A TRU faculty member’s research into breaking down toxic ‘forever chemicals’ is getting support that allows him to expand his work.
Dr. Jonathan Van Hamme, professor of Biological Sciences and scientific director of the TRUGen Applied Genomics Lab, has been awarded the prestigious Northcote and Brink Professorship. Established in 2005, the endowment honours the ecological contributions of Dr. Tom Northcote and Dr. Bert Brink in British Columbia.
The professorship may be held for up to three years and is valued at $10,000 annually.
Restoration and repair
As an environmental microbiologist with expertise in ecological remediation, Van Hamme will direct funds from the professorship toward training student researchers and a PhD research associate to develop tools to restore ecosystems contaminated with toxic chemicals known as poly- and perfluoroalkyl substances (PFAS). Commonly referred to as forever chemicals, many PFAS are a concern because they don’t break down in the environment.
“PFAS are distributed globally,” says Van Hamme. “Cookware, food and food packaging, clothing, plants, soil, drinking water, breast milk. You name it, PFAS will probably be found there. The goal is to provide answers regarding PFAS biodegradability.”
The research aims to understand how tiny organisms (microbes) break down and process these forever chemicals and develop soil and water remediation technologies to restore contaminated environments.
“We have a state-of-the-art laboratory that allows us to explore the relationship between PFAS and microorganisms in the environment,” says Van Hamme.
“Student researchers are able to grow microorganisms that metabolize PFAS, sequence their genomes, and explore both the genes expressed and protein catalysts (enzymes) produced by those microorganisms. Thanks to a collaboration with Dr.
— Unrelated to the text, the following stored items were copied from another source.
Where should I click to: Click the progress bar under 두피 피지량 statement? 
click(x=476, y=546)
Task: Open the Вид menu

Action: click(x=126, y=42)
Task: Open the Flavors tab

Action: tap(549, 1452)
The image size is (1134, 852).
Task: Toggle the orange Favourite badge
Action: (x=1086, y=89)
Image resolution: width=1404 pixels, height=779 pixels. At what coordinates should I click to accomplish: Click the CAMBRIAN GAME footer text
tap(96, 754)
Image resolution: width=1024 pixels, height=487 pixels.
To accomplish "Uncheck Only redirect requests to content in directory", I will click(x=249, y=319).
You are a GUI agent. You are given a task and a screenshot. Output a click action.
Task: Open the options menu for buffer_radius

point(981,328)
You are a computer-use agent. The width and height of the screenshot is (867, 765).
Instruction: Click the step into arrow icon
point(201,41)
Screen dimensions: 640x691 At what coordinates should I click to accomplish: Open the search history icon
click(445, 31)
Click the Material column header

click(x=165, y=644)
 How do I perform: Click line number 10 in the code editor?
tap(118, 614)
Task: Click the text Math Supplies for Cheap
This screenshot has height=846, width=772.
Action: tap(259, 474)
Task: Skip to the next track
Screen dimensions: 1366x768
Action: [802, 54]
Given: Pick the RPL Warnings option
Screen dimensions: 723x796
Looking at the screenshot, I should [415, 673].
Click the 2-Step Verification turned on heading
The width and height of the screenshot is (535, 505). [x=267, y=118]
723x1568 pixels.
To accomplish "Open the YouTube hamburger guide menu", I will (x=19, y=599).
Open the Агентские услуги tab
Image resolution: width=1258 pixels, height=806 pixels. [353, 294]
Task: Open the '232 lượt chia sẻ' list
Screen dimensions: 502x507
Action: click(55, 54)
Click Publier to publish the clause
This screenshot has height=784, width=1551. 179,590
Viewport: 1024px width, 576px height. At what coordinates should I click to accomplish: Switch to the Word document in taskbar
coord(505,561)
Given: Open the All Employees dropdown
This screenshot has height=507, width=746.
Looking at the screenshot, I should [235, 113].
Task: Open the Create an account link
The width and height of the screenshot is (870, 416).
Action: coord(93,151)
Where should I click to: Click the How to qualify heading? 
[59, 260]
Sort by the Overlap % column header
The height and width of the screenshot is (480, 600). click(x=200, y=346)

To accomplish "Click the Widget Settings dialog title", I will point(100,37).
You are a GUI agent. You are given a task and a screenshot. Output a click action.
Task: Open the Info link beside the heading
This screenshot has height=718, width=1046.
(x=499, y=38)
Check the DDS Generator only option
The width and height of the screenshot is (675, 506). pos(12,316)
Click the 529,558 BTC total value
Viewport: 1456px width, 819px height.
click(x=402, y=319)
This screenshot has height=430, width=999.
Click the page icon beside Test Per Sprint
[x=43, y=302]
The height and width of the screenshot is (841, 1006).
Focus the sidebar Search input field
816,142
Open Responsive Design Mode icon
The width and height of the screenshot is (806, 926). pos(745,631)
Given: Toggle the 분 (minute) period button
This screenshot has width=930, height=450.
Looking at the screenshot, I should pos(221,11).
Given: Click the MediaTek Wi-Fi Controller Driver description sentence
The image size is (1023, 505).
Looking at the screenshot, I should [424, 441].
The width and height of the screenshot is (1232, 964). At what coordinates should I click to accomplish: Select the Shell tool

Jinxia Liu at McGill, one of the top PFAS analytical chemists in the world, students can ask powerful questions while receiving excellent scientific training.”
Dr. Karl Larsen, professor of Natural Resource Sciences, held the professorship in 2020 for researching BC’s most vulnerable species. Dr. Matt Reudink, associate professor of biology, earned the honour in 2017 for studying the conservation of migratory birds.
The professorship aims to expand TRU’s knowledge of the connection between restoration of ecosystems and the social benefits to communities.